I encountered the following problem.
$\{x_t\}$: Markov chain in discrete time;
$\Omega$: a finite state space s.t. $|\Omega|=n<\infty$;
$\tau_w\equiv\min\{t\ge 0\,|\,x_t=w\}$, $w\in\Omega$ (first hitting time).
Prove: For each $T\ge 1$ and every $x,y\in \Omega$ $$\Pr(\tau_y=T|x_0=x)\le\frac nT.$$
Effort: This is a surprising result as the setup is terribly general. I proceeded by induction. Using recursive characterization, we have $$\Pr(\tau_y=T+1|x_0=x)=\sum_{z\ne y}\Pr(\tau_y=T|x_0=z)p(x,z),$$ where $p(x,z)=\Pr(x_{t+1}=x|x_t=z)$ is the transition probability.
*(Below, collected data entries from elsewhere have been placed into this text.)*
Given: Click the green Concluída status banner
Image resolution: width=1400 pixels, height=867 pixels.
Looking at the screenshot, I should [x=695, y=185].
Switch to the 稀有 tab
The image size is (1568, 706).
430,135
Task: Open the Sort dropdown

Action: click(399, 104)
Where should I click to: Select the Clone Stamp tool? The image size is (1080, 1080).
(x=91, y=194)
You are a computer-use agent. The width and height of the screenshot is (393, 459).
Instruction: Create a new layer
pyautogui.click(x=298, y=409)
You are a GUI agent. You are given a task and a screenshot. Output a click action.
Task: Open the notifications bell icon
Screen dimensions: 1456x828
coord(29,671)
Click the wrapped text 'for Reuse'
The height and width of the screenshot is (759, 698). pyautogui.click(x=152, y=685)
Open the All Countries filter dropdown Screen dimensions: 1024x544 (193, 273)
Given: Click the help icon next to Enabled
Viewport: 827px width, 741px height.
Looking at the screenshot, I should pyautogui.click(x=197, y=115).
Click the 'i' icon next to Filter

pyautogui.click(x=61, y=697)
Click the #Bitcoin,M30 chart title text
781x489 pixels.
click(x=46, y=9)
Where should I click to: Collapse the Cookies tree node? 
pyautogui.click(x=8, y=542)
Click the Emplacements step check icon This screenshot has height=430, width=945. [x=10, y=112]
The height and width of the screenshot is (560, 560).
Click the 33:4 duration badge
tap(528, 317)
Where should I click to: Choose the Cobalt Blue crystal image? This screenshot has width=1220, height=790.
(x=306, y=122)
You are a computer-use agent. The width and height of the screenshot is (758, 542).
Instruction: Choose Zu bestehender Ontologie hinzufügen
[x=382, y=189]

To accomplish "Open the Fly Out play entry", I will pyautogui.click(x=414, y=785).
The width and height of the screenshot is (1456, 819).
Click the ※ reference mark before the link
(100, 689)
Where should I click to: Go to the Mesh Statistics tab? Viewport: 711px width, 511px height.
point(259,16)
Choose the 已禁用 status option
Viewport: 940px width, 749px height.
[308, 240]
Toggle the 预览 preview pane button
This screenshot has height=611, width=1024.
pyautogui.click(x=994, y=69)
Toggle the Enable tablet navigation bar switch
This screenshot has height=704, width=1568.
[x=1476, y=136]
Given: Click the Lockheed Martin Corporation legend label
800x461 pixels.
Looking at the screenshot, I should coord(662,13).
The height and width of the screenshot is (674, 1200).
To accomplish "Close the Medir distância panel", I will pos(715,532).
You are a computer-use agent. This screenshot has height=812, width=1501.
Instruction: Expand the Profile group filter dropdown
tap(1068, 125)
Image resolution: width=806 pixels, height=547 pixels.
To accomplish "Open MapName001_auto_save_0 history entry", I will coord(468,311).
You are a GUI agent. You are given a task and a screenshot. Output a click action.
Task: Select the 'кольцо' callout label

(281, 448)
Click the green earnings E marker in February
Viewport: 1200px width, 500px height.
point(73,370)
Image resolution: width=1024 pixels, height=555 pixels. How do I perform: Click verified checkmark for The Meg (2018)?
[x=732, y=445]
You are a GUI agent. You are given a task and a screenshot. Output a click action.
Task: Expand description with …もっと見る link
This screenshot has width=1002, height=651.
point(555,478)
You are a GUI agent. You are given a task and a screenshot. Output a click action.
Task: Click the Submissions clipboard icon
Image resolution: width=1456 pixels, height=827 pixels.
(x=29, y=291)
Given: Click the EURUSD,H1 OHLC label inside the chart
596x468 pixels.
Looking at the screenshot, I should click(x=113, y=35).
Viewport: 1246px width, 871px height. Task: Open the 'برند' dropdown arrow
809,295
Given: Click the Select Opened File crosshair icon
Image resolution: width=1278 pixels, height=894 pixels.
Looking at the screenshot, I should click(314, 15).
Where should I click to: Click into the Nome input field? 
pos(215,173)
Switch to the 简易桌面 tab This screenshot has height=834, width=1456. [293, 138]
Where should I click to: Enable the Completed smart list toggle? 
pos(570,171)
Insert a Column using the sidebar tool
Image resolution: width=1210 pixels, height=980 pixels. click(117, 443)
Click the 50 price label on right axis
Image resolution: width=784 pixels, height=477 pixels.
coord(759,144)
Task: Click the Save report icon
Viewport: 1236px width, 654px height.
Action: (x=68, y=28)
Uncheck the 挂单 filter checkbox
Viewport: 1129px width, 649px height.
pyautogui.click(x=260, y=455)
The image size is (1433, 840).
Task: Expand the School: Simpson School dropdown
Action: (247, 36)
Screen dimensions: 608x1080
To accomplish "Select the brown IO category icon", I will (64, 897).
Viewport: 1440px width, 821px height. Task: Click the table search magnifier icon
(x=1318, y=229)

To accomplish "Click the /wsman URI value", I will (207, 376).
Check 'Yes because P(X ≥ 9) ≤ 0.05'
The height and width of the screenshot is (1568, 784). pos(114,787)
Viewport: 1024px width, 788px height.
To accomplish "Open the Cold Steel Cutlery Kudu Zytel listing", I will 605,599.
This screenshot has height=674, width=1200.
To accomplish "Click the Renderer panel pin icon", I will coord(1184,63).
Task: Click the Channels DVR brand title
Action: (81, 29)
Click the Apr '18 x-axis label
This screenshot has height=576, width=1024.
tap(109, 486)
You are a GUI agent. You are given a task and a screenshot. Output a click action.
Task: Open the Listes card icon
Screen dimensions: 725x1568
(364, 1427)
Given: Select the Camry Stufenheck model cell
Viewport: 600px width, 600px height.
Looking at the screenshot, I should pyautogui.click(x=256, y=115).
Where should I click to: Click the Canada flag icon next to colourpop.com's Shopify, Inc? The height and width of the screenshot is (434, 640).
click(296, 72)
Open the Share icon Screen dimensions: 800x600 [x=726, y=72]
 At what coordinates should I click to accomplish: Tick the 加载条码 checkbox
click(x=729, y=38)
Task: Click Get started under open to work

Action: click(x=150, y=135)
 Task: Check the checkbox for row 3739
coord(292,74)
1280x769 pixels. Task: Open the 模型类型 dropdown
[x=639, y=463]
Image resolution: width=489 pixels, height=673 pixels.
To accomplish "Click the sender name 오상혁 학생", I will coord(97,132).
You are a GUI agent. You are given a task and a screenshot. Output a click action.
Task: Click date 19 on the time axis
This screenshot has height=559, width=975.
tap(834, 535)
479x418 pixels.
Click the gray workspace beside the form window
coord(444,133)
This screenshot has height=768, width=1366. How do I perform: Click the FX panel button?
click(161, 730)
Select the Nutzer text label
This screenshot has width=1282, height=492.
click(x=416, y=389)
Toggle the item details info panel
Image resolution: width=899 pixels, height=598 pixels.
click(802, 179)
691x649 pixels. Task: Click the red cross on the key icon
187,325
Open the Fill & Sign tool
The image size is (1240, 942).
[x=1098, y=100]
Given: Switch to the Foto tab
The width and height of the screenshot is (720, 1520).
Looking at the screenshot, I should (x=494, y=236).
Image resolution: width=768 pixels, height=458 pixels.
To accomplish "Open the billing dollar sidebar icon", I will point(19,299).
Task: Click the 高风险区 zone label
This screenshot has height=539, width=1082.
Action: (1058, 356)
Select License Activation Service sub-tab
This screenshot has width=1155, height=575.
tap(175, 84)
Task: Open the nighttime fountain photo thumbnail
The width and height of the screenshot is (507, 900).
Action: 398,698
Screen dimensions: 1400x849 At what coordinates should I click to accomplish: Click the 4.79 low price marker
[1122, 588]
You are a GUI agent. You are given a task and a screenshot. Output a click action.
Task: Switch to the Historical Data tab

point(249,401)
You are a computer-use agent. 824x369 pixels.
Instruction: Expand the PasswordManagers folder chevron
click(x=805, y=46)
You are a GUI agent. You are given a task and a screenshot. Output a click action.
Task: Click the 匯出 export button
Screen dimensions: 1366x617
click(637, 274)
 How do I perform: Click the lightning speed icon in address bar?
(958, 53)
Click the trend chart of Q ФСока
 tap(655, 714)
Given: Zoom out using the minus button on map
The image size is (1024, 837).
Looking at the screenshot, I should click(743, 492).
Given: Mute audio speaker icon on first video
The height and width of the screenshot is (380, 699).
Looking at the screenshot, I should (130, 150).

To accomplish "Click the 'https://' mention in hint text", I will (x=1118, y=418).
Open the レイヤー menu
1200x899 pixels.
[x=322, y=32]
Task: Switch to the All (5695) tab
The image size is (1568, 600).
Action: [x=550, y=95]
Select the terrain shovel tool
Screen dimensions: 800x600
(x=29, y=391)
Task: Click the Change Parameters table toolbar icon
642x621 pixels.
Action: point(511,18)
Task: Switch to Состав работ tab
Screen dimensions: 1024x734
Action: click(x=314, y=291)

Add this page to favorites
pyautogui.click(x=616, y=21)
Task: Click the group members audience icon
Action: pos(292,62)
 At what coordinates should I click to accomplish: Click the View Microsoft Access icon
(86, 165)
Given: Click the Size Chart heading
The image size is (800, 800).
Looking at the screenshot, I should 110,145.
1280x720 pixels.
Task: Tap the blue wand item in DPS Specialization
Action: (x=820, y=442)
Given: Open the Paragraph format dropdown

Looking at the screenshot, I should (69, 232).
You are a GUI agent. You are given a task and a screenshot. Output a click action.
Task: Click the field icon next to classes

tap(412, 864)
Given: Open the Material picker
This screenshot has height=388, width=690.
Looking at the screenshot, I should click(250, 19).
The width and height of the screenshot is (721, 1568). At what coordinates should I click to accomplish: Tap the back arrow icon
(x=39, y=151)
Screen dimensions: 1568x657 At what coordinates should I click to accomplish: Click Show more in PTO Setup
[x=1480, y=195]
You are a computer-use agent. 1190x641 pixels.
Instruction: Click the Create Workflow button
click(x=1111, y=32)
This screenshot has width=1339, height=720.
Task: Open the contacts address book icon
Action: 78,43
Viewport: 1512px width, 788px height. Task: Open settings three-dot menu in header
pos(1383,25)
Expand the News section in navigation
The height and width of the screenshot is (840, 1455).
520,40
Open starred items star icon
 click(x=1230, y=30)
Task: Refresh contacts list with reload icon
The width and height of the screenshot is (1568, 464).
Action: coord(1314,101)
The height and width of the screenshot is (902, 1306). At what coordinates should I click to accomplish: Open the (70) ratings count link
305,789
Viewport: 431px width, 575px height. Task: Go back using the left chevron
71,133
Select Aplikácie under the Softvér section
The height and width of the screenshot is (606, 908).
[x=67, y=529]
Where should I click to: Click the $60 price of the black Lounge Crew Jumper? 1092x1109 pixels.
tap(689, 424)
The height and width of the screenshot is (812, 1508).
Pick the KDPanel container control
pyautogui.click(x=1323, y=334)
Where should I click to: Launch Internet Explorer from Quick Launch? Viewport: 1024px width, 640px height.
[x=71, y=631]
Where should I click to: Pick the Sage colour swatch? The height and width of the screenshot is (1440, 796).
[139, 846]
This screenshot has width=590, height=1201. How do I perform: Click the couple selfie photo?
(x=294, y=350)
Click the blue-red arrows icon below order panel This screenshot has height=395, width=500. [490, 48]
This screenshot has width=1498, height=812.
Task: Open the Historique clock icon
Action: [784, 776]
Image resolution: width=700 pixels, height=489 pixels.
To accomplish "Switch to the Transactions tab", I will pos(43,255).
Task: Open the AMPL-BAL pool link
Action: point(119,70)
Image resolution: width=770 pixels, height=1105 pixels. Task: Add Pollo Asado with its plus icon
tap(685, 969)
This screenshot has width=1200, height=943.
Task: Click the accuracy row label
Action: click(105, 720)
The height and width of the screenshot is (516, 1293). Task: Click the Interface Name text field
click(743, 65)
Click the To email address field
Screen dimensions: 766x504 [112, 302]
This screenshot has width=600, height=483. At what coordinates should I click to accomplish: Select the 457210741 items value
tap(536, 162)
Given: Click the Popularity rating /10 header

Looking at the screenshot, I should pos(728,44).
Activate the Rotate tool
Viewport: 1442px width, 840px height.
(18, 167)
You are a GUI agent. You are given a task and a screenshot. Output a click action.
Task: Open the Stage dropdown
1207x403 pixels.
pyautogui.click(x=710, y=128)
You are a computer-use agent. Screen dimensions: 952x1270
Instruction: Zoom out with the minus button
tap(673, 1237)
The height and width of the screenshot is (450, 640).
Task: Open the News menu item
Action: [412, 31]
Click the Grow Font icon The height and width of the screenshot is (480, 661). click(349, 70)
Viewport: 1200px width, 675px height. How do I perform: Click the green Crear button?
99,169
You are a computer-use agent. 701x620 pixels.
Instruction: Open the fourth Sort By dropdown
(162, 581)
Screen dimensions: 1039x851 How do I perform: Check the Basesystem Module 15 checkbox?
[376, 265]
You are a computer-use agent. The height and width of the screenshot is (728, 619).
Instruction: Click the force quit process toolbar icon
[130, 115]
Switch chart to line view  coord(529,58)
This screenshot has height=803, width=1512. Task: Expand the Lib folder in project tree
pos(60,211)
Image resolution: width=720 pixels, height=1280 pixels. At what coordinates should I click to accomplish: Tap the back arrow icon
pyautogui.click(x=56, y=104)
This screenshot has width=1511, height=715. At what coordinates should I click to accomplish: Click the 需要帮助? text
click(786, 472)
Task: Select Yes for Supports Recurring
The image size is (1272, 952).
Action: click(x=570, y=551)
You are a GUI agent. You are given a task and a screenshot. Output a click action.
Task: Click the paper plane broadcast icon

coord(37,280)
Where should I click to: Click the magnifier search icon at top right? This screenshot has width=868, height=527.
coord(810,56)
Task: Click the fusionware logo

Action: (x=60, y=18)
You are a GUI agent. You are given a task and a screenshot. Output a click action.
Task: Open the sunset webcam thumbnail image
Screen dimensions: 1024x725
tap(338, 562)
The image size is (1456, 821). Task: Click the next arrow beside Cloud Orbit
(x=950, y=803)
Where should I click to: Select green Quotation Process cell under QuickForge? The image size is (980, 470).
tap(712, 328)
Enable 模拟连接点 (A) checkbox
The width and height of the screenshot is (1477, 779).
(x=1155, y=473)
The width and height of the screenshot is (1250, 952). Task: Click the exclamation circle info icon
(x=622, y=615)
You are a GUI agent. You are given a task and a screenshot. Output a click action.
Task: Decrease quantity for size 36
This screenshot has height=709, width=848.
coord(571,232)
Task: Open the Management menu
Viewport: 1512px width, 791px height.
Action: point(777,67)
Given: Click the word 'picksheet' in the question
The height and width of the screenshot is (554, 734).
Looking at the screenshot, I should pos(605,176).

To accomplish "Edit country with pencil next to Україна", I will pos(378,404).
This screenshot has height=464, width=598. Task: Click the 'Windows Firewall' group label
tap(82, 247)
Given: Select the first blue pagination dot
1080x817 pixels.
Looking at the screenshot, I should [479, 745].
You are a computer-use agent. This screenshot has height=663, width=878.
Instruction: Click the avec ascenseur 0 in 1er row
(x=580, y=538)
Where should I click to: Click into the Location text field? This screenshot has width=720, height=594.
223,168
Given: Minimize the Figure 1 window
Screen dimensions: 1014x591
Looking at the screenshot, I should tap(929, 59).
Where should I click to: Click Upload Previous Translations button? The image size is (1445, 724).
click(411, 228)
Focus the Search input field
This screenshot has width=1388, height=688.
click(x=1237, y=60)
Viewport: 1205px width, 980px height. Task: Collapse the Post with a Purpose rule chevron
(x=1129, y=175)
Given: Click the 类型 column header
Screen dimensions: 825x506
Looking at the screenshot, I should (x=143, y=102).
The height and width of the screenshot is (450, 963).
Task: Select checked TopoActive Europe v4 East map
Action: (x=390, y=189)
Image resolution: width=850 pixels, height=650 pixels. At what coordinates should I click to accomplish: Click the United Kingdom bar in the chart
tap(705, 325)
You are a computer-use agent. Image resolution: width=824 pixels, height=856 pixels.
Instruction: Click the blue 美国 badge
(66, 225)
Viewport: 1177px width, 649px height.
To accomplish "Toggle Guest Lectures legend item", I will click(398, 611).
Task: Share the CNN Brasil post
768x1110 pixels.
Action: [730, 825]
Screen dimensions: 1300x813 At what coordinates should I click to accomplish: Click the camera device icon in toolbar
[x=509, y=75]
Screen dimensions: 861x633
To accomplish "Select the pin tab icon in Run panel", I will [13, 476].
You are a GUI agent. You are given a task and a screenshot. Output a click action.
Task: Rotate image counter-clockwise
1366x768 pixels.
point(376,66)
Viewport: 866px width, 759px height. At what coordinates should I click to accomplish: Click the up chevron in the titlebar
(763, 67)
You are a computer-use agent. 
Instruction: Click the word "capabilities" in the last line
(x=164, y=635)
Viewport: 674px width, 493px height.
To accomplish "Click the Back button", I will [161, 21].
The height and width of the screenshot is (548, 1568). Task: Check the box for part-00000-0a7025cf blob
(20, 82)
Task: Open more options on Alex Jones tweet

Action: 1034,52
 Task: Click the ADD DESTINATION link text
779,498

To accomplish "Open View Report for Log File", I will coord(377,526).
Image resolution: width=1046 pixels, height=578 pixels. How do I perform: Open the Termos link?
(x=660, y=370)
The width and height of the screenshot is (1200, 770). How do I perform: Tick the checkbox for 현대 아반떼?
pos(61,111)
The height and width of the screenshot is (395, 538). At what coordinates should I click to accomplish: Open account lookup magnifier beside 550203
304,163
For each Markov chain, using the inductive hypothesis, we can easily confirm that this holds for $T$ sufficiently large. So far I cannot see how to show this for a general $T\ge n+1$.
Any hints or comments will be highly appreciated!
Edit: this is wrong.
This seems incorrect. Multiplying both sides by T and summing over T we get $ E( \tau _y | x_0 =x) \leq n $. I don't see why this should be true in general.